## WHAT TO PRODUCE
Reproduce every line of the items below word for word, leaving out the pictures.

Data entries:

========================================

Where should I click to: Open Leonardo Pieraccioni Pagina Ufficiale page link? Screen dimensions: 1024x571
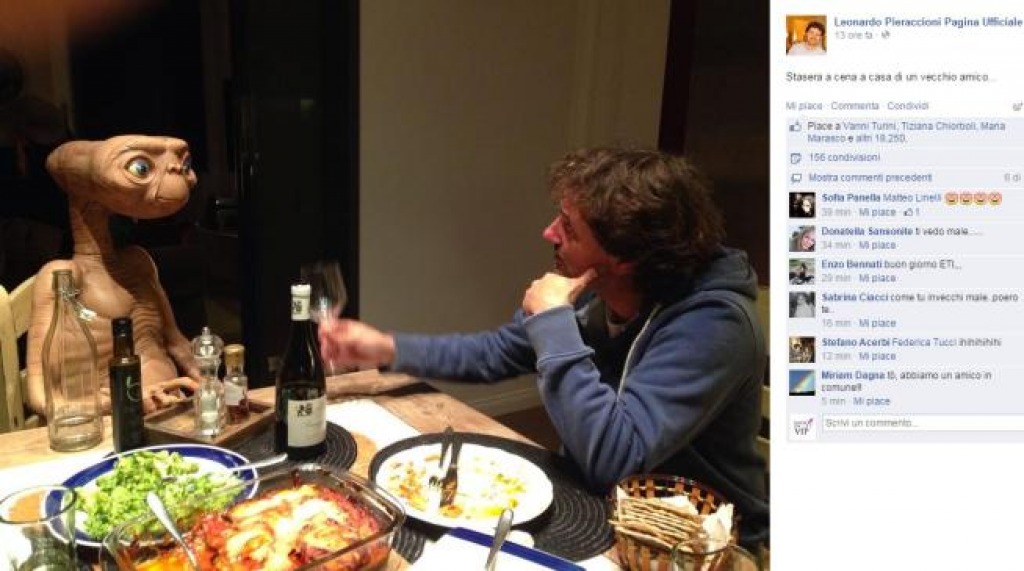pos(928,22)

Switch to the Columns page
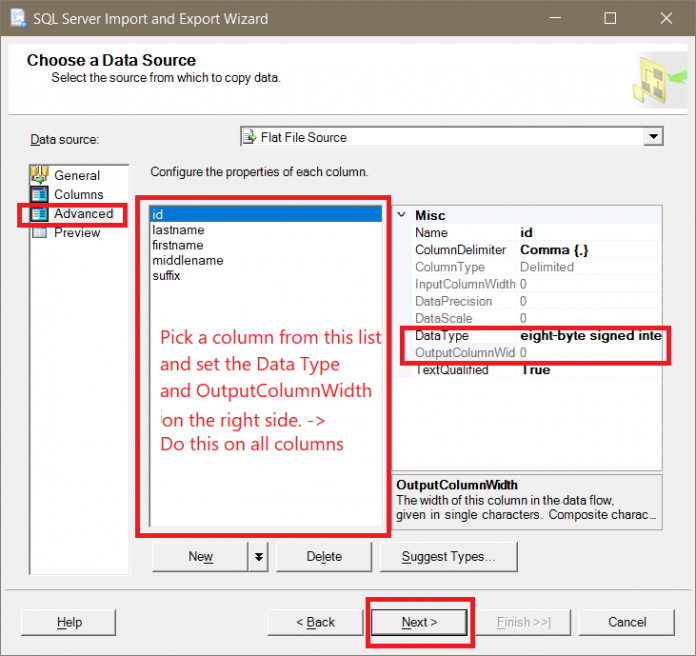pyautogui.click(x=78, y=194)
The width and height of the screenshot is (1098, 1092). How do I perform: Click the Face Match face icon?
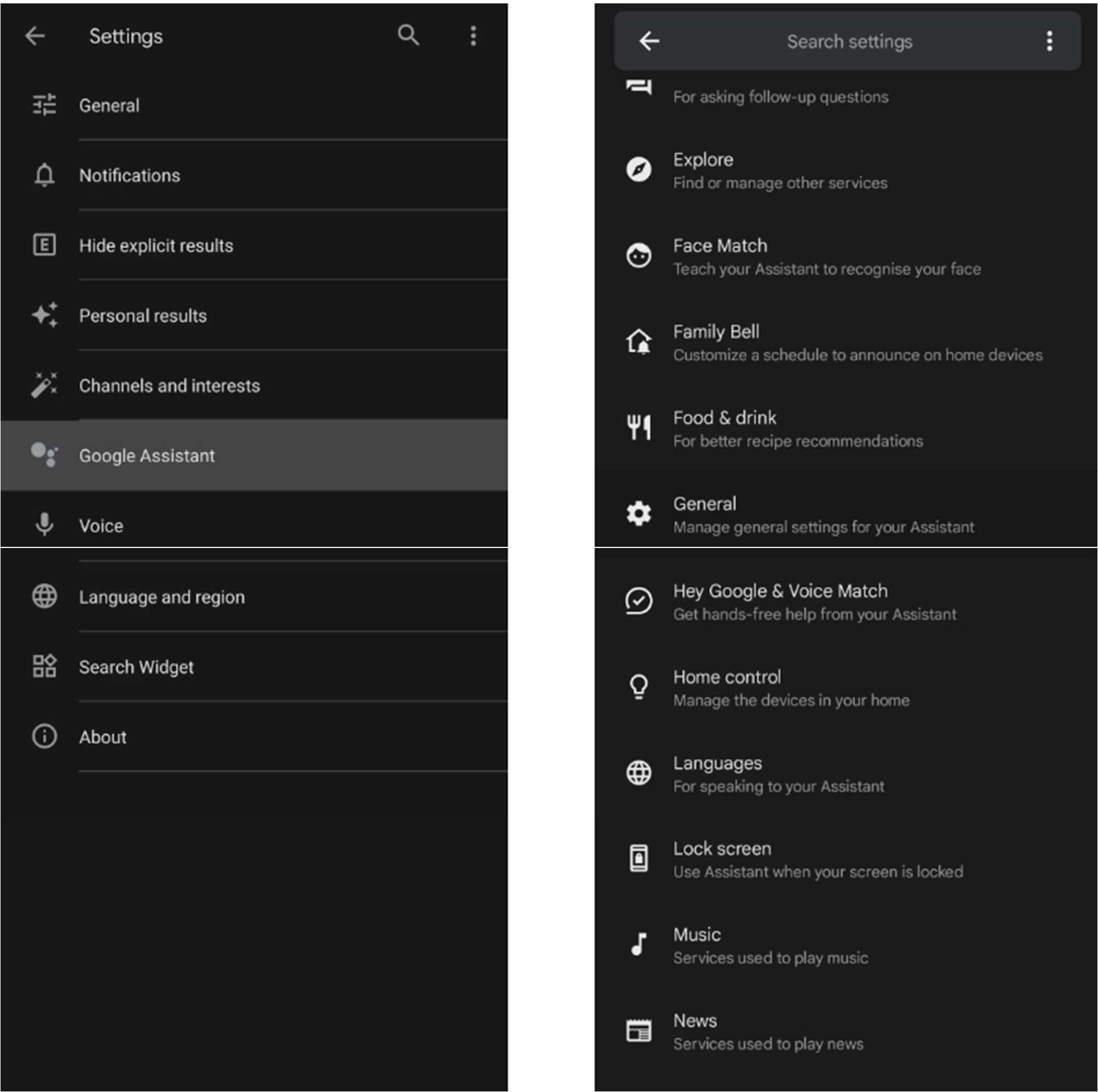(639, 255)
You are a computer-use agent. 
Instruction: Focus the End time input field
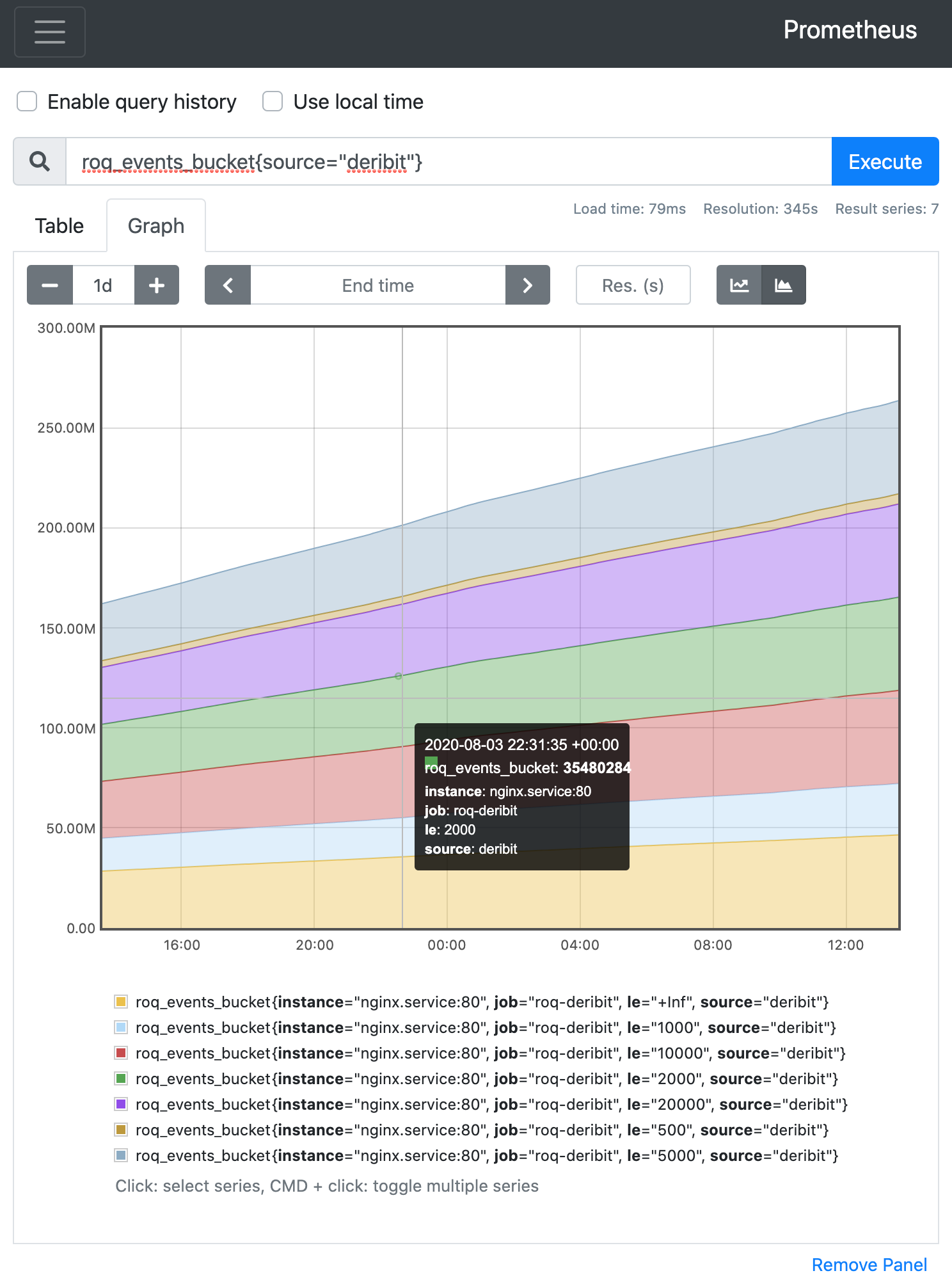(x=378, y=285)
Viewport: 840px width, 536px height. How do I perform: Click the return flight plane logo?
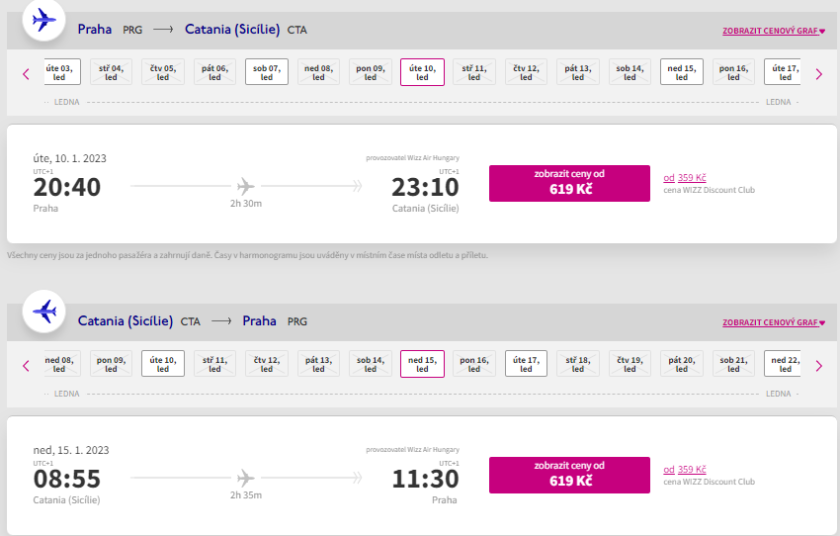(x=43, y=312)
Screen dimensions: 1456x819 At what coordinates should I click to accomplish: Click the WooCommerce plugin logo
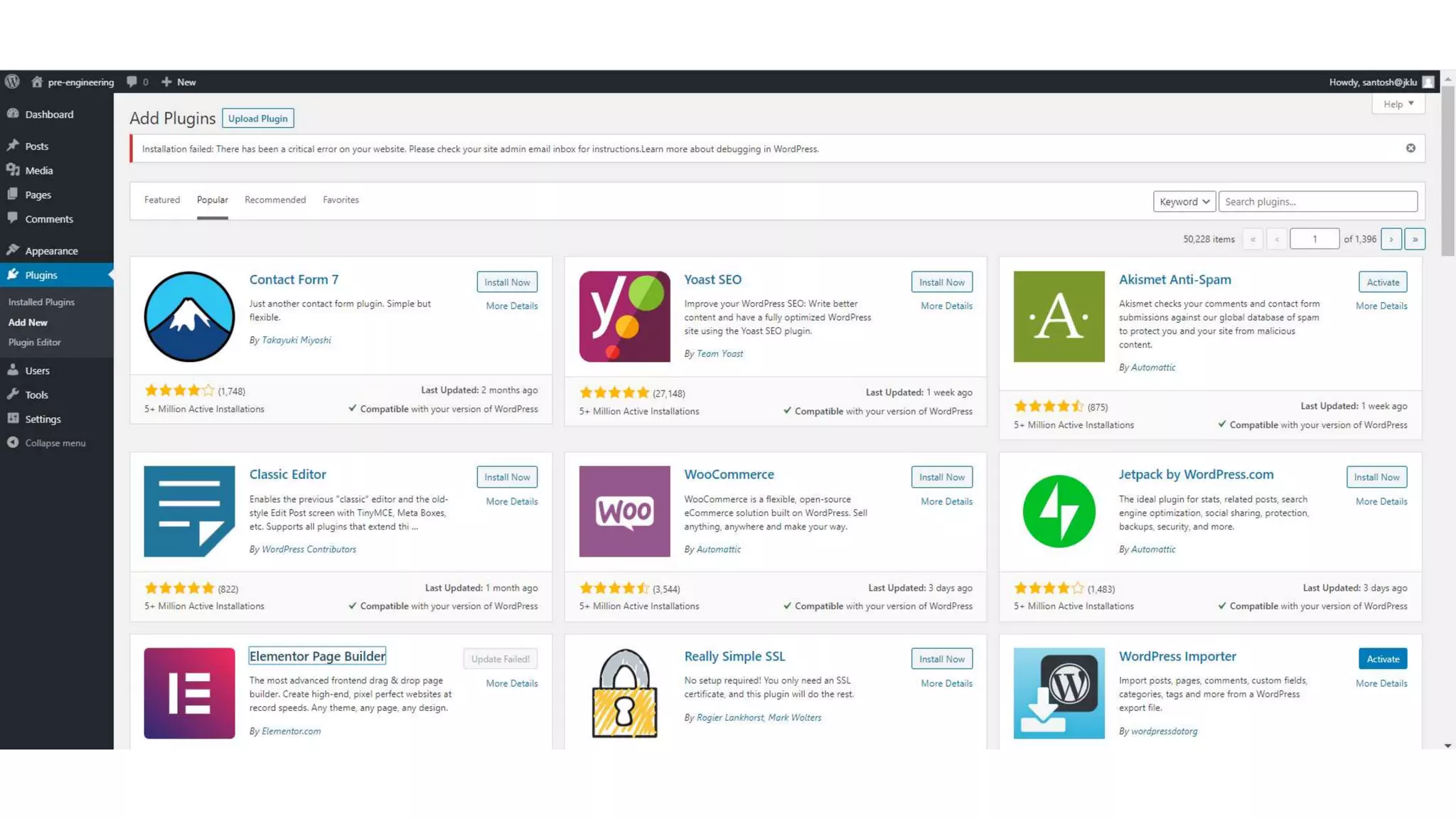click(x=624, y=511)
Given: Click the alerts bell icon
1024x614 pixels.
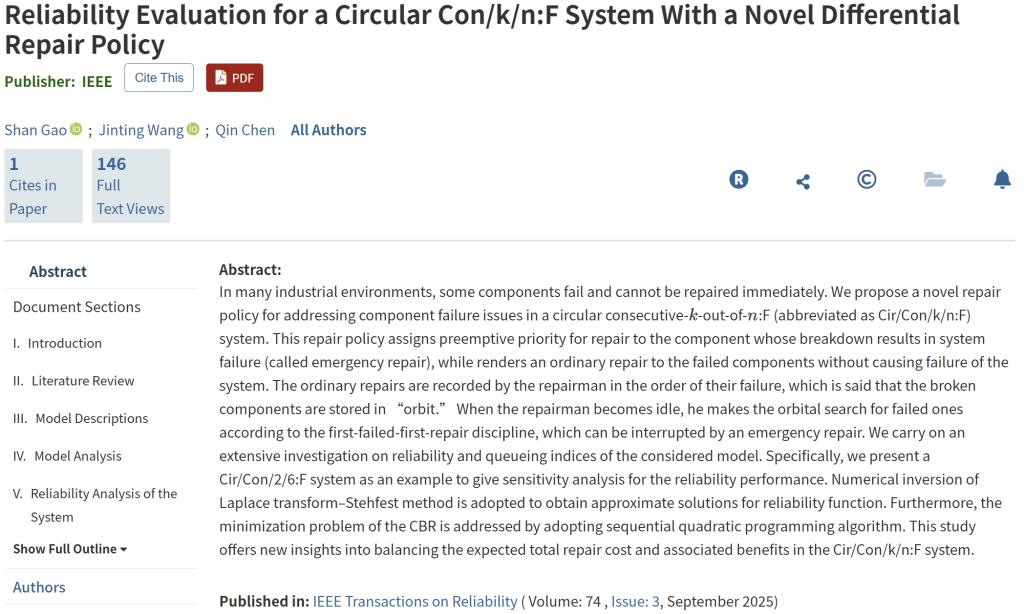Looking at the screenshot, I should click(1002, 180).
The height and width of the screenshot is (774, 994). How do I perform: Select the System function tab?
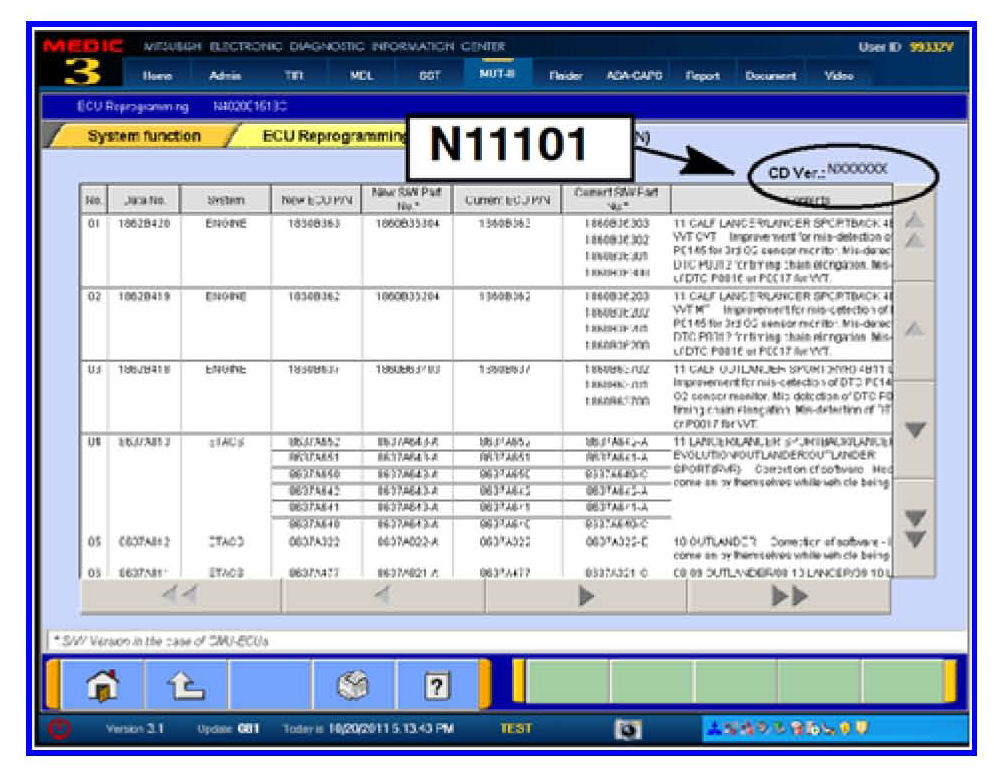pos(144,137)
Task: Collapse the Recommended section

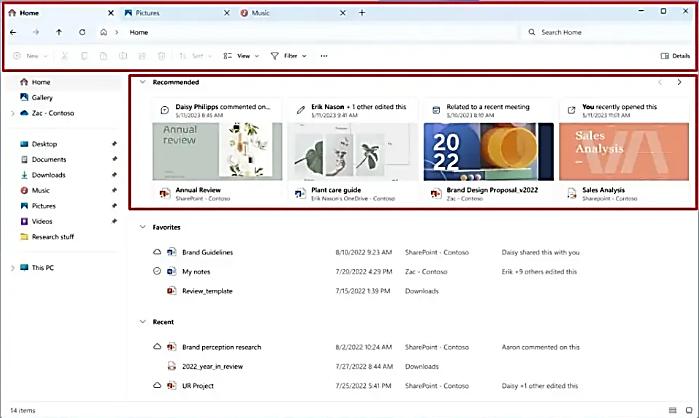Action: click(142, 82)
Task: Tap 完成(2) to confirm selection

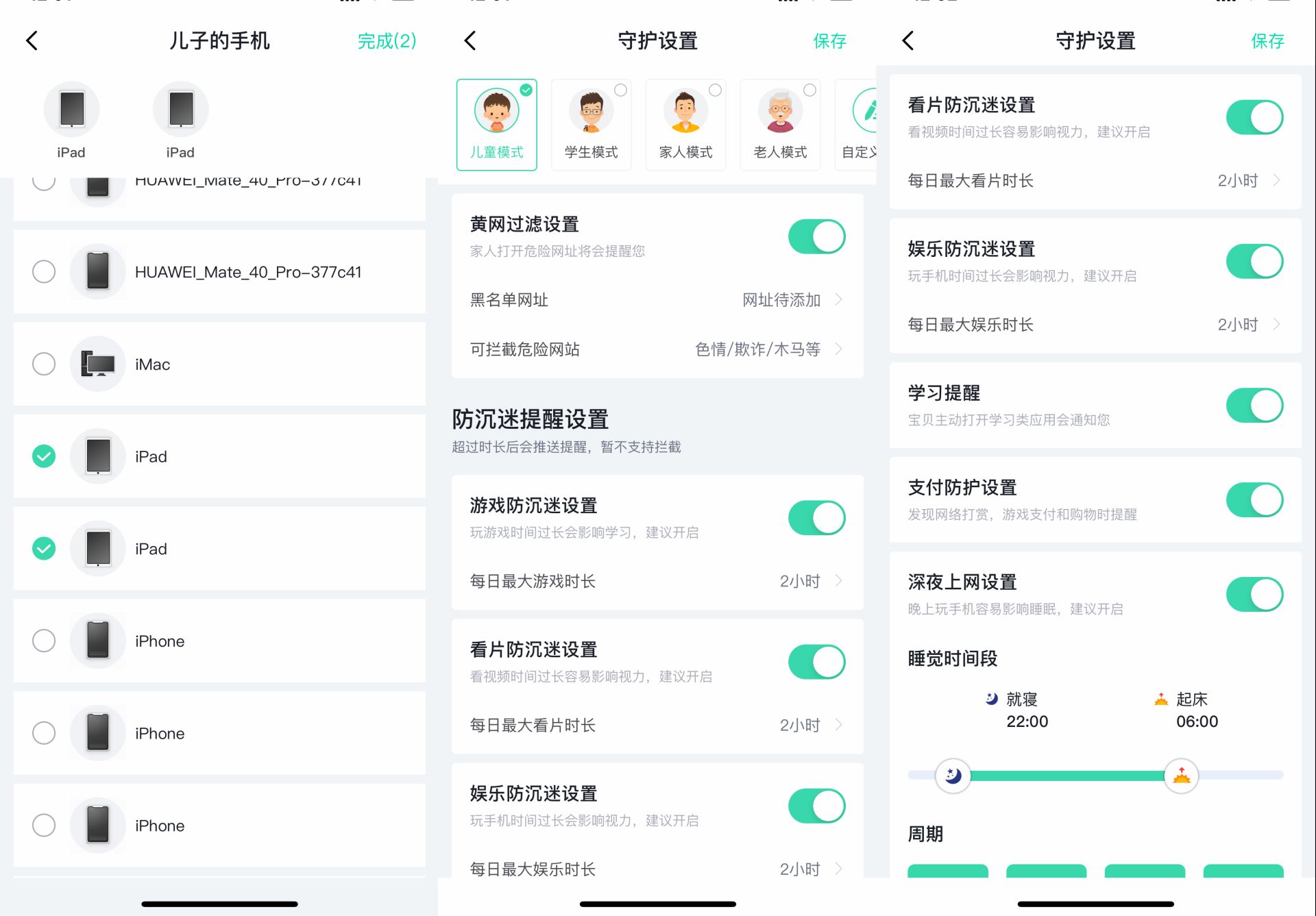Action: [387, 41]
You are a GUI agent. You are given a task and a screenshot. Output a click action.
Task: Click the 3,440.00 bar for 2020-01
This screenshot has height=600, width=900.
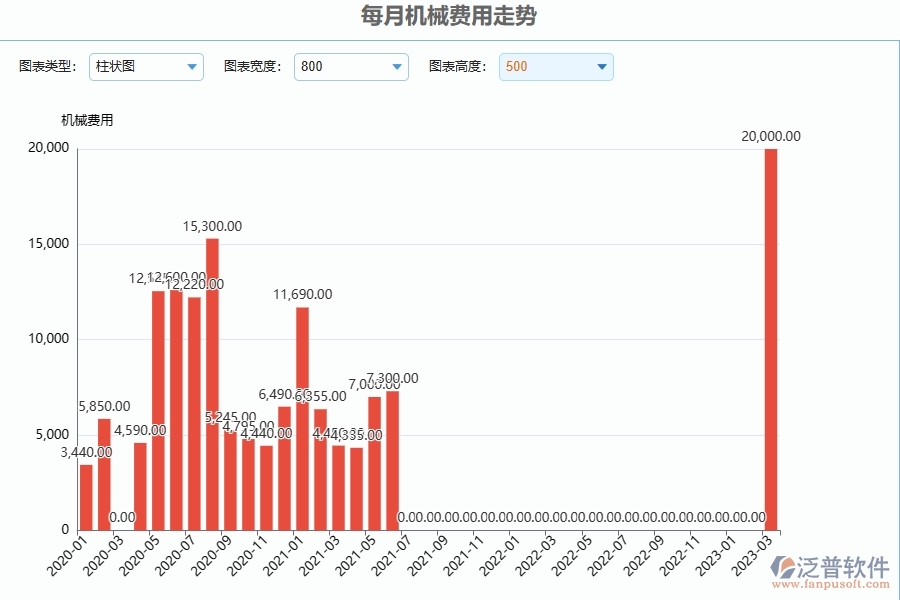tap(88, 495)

========================================

## FINISHED TASK
Where should I click to: Open Leonardo Pieraccioni Pagina Ufficiale page link? Screen dimensions: 1024x571
pos(928,22)

Switch to the Columns page
pyautogui.click(x=78, y=194)
The width and height of the screenshot is (1098, 1092). How do I perform: Click the Face Match face icon?
(639, 255)
You are a computer-use agent. 
Instruction: Focus the End time input field
(x=378, y=285)
Viewport: 840px width, 536px height. How do I perform: Click the return flight plane logo?
(x=43, y=312)
Screen dimensions: 1456x819 At what coordinates should I click to accomplish: Click the WooCommerce plugin logo
click(x=624, y=511)
Given: Click the alerts bell icon
1024x614 pixels.
Looking at the screenshot, I should click(1002, 180).
The height and width of the screenshot is (774, 994). How do I perform: Select the System function tab?
pos(144,137)
Task: Collapse the Recommended section

Action: click(142, 82)
Task: Tap 完成(2) to confirm selection

Action: [387, 41]
You are a GUI agent. You are given a task and a screenshot. Output a click action.
Task: Click the 3,440.00 bar for 2020-01
This screenshot has height=600, width=900.
tap(88, 495)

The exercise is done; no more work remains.